かつて車雑誌なのに他と違うセンスで魅了していたのが『エンジン』という雑誌。鈴木編集長が在籍していた時は、毎月欠かさずに読んでいた。随分前に、甘粕りり子さんとの対談にも出かけて行って、対談後に色々と質問させてもらったことをよく覚えている。その『エンジン』に2007.1〜2009.3に連載されたインタビューをまとめたのがこの本だ。鈴木編集長の聞き出しが上手なのか、思ったほどに饒舌に語られる内容に一気に読んでしまった。単行本では下部に丁寧な注釈が記載されていて読み応えも十分。単にミュージシャンとしてではなく社会に対しても反骨精神を持っていたワケもよく分かる。

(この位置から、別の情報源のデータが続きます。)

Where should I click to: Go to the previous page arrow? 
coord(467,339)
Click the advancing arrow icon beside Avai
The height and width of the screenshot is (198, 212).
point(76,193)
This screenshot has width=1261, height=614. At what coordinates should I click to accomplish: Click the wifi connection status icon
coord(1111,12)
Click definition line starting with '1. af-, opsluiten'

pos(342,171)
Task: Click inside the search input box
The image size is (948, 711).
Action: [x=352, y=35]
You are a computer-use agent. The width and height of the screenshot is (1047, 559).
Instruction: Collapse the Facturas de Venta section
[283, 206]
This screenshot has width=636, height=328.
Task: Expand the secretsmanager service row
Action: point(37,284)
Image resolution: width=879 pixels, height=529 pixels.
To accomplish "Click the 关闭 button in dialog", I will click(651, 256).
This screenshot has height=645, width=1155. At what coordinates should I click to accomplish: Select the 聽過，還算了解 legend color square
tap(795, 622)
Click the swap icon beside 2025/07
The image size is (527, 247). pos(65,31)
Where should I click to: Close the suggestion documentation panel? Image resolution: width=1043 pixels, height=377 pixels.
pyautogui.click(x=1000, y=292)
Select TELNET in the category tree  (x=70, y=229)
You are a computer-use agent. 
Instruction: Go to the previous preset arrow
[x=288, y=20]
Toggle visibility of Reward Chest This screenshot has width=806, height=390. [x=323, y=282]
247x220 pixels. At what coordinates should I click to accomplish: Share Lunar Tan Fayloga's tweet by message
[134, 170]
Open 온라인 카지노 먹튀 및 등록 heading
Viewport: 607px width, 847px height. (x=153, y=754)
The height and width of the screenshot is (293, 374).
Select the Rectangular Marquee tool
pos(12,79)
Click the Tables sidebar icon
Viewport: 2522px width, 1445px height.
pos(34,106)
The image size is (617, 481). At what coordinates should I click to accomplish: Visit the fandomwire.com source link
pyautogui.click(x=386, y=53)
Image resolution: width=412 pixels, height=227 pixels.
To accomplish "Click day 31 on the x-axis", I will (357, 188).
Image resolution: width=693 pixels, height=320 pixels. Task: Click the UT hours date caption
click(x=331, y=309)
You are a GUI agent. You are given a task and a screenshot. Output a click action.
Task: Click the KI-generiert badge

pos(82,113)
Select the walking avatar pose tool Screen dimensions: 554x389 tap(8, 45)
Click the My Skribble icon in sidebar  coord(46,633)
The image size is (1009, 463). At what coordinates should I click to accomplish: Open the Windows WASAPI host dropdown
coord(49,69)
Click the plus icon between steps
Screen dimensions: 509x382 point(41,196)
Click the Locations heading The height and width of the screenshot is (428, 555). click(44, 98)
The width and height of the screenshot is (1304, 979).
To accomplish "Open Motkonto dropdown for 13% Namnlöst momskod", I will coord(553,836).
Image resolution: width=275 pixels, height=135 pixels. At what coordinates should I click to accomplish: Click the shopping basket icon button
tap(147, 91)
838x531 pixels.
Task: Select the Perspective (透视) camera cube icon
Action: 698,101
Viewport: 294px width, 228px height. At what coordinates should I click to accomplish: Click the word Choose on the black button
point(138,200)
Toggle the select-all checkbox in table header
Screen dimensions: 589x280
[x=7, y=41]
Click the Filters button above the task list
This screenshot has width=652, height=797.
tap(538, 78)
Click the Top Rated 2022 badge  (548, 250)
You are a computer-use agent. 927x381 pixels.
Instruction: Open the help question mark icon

達郎さんと出会い、大瀧さんを紹介され、細野さんや矢野顕子と知り合う。そして、幸宏を達郎さんから紹介される。この辺りから時代の変わり目のようなものを感じてしまった。熱心なファンではなくても、ジョビンの家でモレレンバウバウム夫妻と制作した『CASA』(2001)はよく聴いていた。この本を読みながら、好きなアルバムを聴き偲んでいる。